Riham Hico: 8 Mart’ta Önder Apo’nun fiziki özgürlüğünü isteyeceğiz
TAJÊ Üyesi Riham Hico, 8 Mart vesilesiyle Êzidî kadınların mücadele ve direnişinin önemine değinerek, 8 Mart'ta Kürt Halk Önderi Abdullah Öcalan'ın fiziki özgürlüğü ve Şengal'in özerkliği için seslerini yükselteceklerini söyledi.
ZEHRA ŞENGALÎ
Şengal- Êzidî Kadın Özgürlük Hareketi (TAJÊ) Sözcüsü Riham Hico, 8 Mart Dünya Kadınlar Günü nedeniyle ajansımıza değerlendirmelerde bulundu. 8 Mart’ın anlam ve önemine dikkat çeken Riham Hico, "Êzidî kadınlar olarak 8 Mart'ı 10 yıldır, yani fermandan sonra kutlamaya başladık.
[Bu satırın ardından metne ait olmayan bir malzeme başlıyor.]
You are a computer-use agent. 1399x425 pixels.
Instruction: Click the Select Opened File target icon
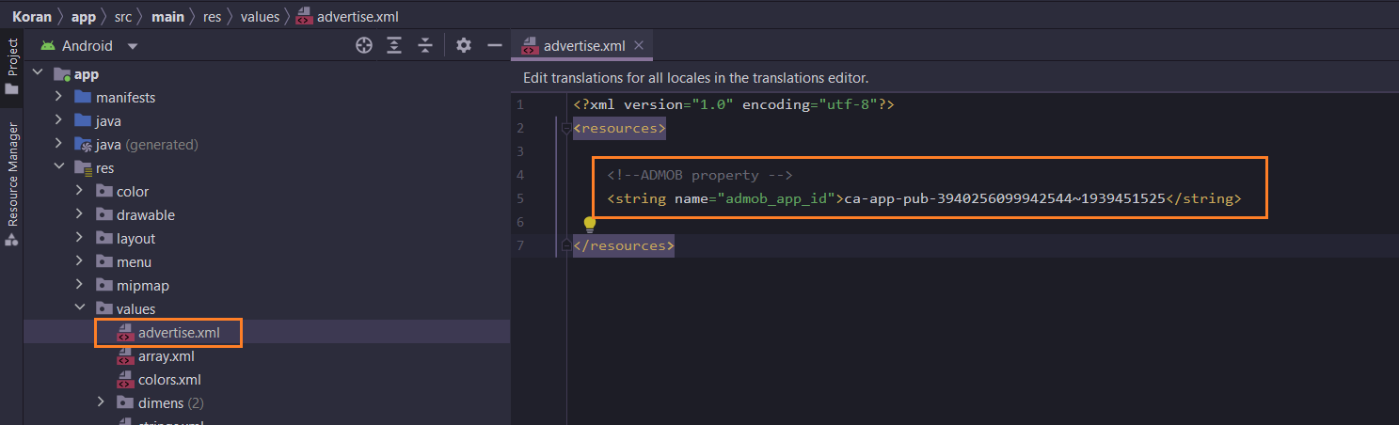(x=364, y=45)
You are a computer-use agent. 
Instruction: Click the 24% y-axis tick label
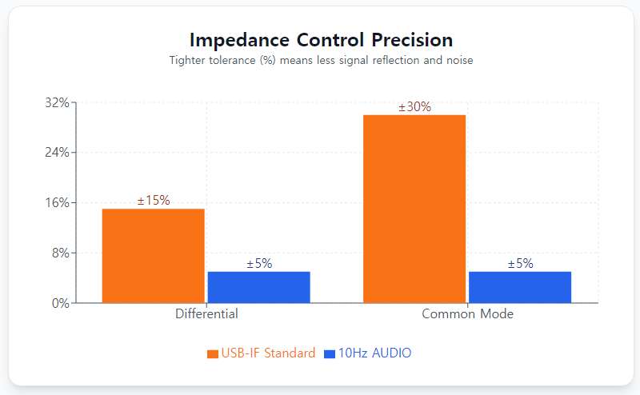coord(58,153)
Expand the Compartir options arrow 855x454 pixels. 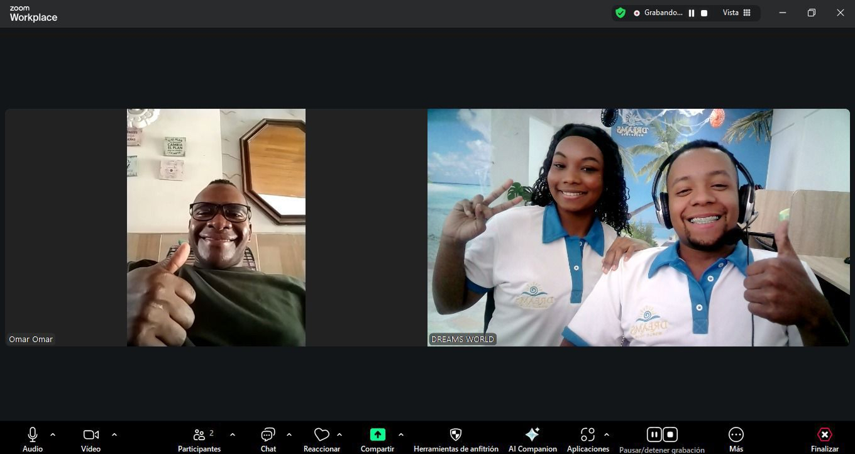(x=401, y=435)

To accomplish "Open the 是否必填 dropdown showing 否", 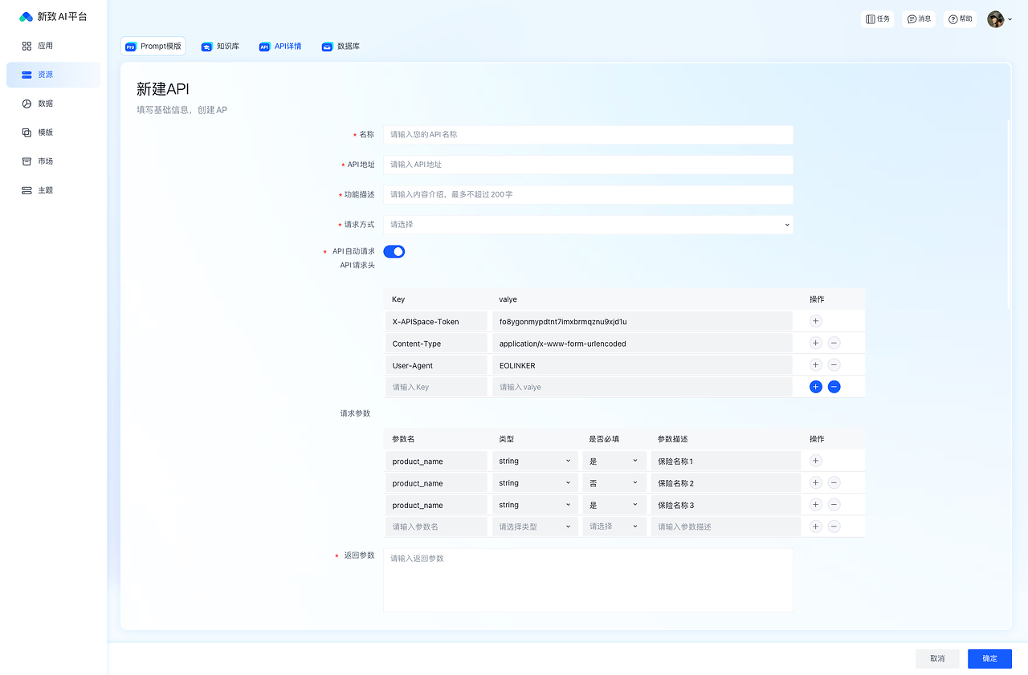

Fermandan önce böyle bir gün olduğunu sadece duymuştuk. Bizler fermandan önce kutlamak istiyorduk ancak KDP buna izin vermiyordu. KDP, fermandan önce de Êzidî kadınlara düşmandı. Fermandan önce bir ara Guhbel köyündeki kadınlar bir araya gelerek 8 Mart’ı kutlamak istemişti. O dönemi anlatan annelerimiz var. Kadınlar bir araya gelince KDP güçleri gelip kadınların bu günü kutlamasına izin vermiyor” dedi.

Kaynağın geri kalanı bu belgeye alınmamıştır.